Gold-plating

Qualche settimana fa non conoscevo questo termine.

Avete presente quel momento in cui si sta sviluppando qualcosa e il pensiero comincia a prendere la tangente: “Ma se succedesse anche questo allora c’è bisogno di quest’altro. A questo punto all’ora potrei implementare questa funzione!”. Oppure: “Aggiungiamo anche questa funzione perché magari può succedere che…”. Quando sentiamo queste frasi dette da qualcun altro o che girano per la nostra testa dovremmo immediatamente tirare il freno a mano. Quello che sta succedendo è, molto probabilmente, gold-plating.
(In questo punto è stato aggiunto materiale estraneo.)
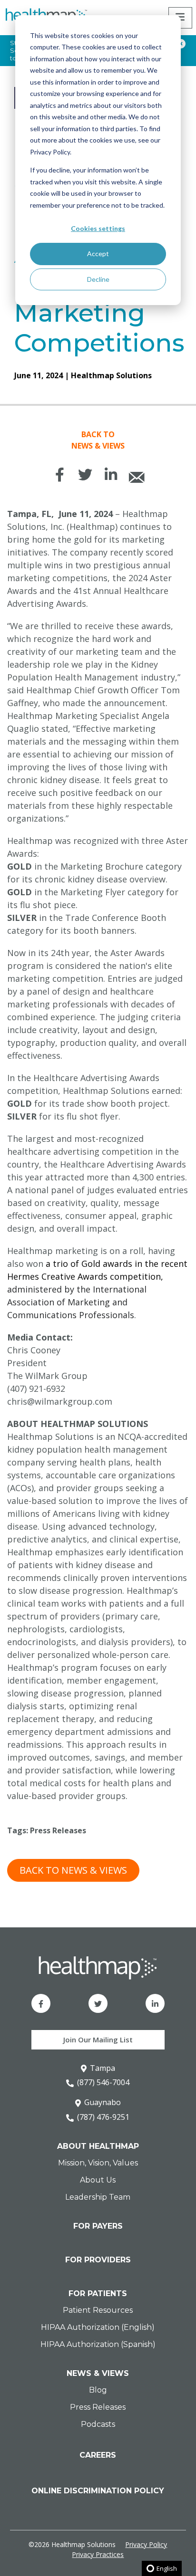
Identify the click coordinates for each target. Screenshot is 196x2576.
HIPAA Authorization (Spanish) (98, 2344)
Stiamo facendo più del richiesto.

Quando sviluppiamo un software che sia su commessa o che sia per essere proposto nel mercato, dovremmo fare ogni sforzo possibile per implementare solo ed esclusivamente quelle funzioni che sono state analizzate e confermate in fasi precedenti allo sviluppo. Se stiamo affrontando un esercizio accademico, o per studio, allora ci può stare ma non esistono altre eccezioni.

I motivi?

  • Potremmo sviluppare qualcosa di non gradito;
  • Potremmo addentrarci nello sviluppo di qualcosa che, involontariamente, peggiora la situazione del progetto perché più complessa del previsto;
  • Si compromette la buona riuscita del progetto perché si sta dedicando tempo a qualcosa che  non era stato inserito nella pianificazione;
  • Potremmo scatenare effetti collaterali in altre parti del software a cui non abbiamo pensato;
  • Aumentano i costi;
  • Il committente non sta pagando per quelle righe di codice.

Il concetto del gold-plating non si applica solo a livello di progetto ma a tutti gli strati di una progettazione software:

  • Se stiamo sviluppando una classe potremmo inserire funzioni non strettamente di sua competenza;
  • In una interfaccia utente potremmo mettere troppe funzioni che ne complicano l’utilizzo;
  • In una tabella di un db potremmo mettere colonne che causano ridondanze che devono essere mantenute per niente.
  • Un metodo di una classe potrebbe voler fare troppe cose e diventare un monolite.

Come programmatori dovremmo sempre essere sull’attenti quando stiamo implementando qualcosa: meno scriviamo e meno danni facciamo, meno danni facciamo e più è alta la probabilità di fare qualcosa che funziona.